Writing a novel with multiple storylines can be a fun challenge. However, as your storylines diverge, it is important to make sure all of the story threads do in fact weave into one story tapestry. Otherwise, the reader will leave your story feeling muddled.
Here are a few methods to make sure your various storylines
hang together as one and keep the reader feeling engaged.
Present multiple sides of a single story.
The most straightforward way to carry off multiple storylines
is to present a single story from multiple points of view. This weaves the
tapestry together easily and cleanly. In Daisy Jones & the Six, all
of the band members tell one story: the band’s rise and fall. Each character
presents their own view and own substories, with the two stars, Daisy and Billy, getting the most
airtime.
You can spice up this method by ensuring that some of the POVs
cast doubt on previous character accounts, present an unreliable version, or in
some way turns the story on its head. Piccoult
does this in Nineteen Minutes where she presents a school shooting from
different characters’ points of view, but her goal is to change the reader’s
judgement about the events as each new perspective is presented.
Write the path of characters finding their way to
each other.
This keeps the tension up as two main characters or groups head
for that meeting the reader knows is coming, the crux of the story. In All
the Light We Cannot See, the reader waits on pins and needles as
Marie-Laure, the blind girl, hides in her uncle’s home during WWII, while
Werner, conscripted by the Nazis for his precocious engineering skills, heads in
her direction. Doerr makes the meeting feel inevitable and suspenseful, keeping
the two stories closely linked, but he doesn’t stop there. The two stories are
further intertwined by the children’s history. It is Marie-Laure’s family that hosted
a science radio show, which reached the orphan, Werner, and sparked his
interest in engineering and still comes to him as fond memories as he faces the
nightmare of war. That third piece is important. As you make the upcoming meeting of the
characters a center point of your novel, how else can you connect the characters?

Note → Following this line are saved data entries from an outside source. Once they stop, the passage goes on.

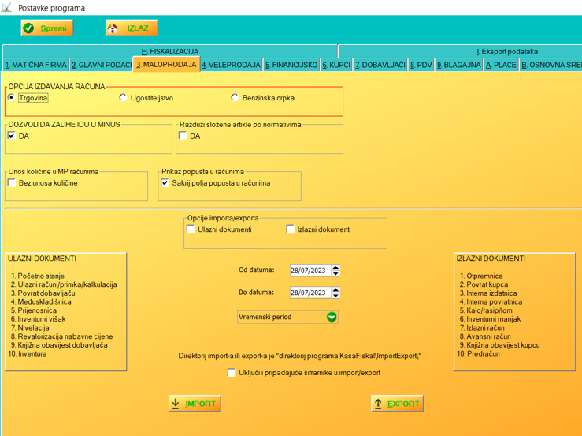Open the 6 KUPCI tab
This screenshot has width=582, height=436.
pyautogui.click(x=336, y=65)
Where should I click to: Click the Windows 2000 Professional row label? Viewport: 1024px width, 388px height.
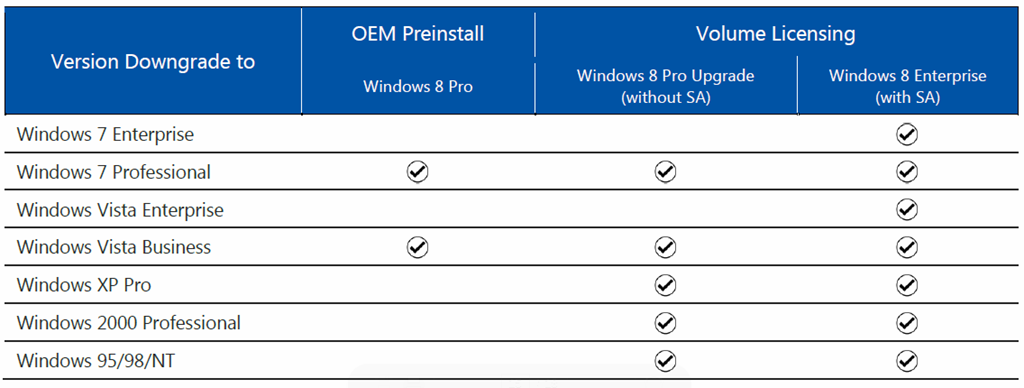(129, 323)
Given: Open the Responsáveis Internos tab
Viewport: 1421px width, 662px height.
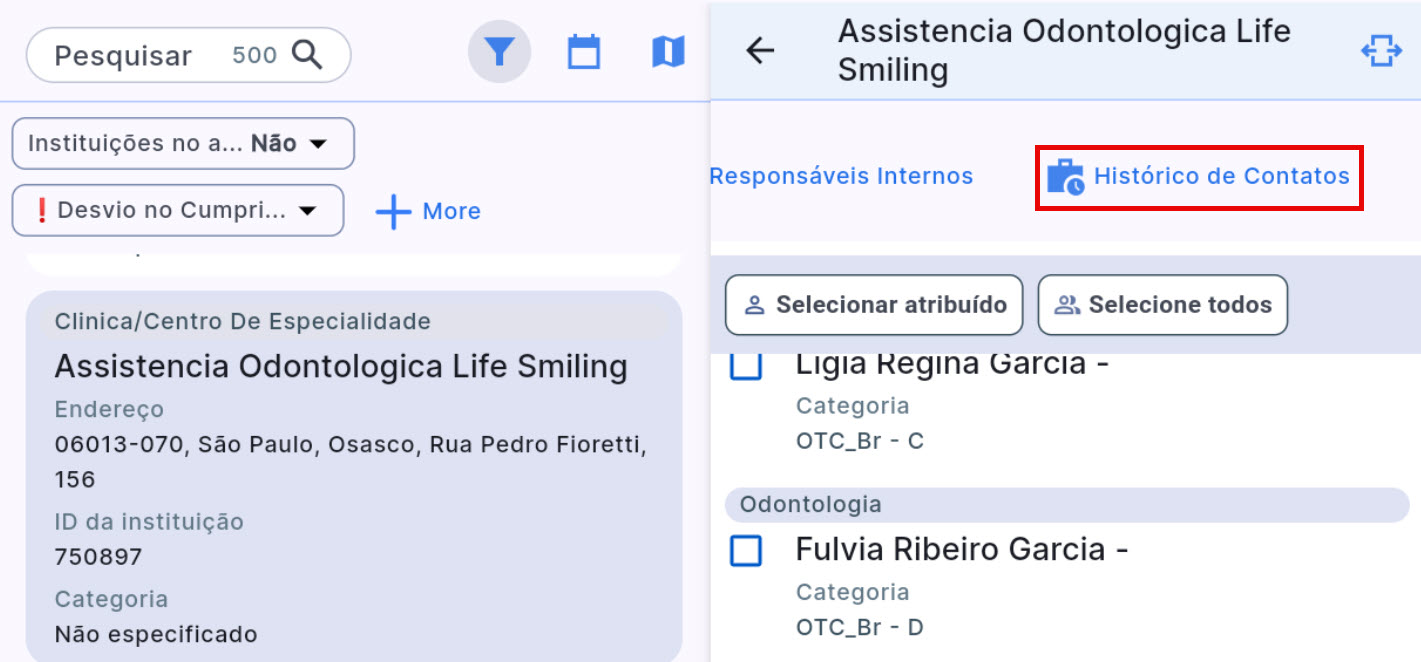Looking at the screenshot, I should pyautogui.click(x=841, y=177).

The wider the storylines verge, the tighter your central
premise and theme need to be.
If you have two or more storylines that ramble, especially
where the characters are leading separate lives apart from each other through
much of the novel, it’s crucial to have something that knits the stories close together.
This can the burning question, a mystery that all of the characters are working
to solve, or someone at risk that multiple characters are trying to save. One
of my favorite wide-ranging novels, The Lake House, has quite a number
of characters and spans back and forth over a century, but all through the novel, Morton ties it together with a single question: what happened to the baby who disappeared?
Additionally, if you have parallel storylines running, it’s
important that they’re linked by common themes. Think how in the TV series, This
is Us, one episode may cover different time periods, generations and locations, but in each one, the threads deal with the same theme
– the impossibility of being a perfect parent, say, or addiction.
As our world has become more chaotic, it is quite common to
see storylines bob and weave across various characters, settings, and wider
plots. This is a good thing, as our culture comes to recognize the variety that
feeds into our own stories. If
this is the story you’re writing, that’s fantastic. Just don’t forget to give
some thought to how you’ll keep your multiple storylines unified into one
central story.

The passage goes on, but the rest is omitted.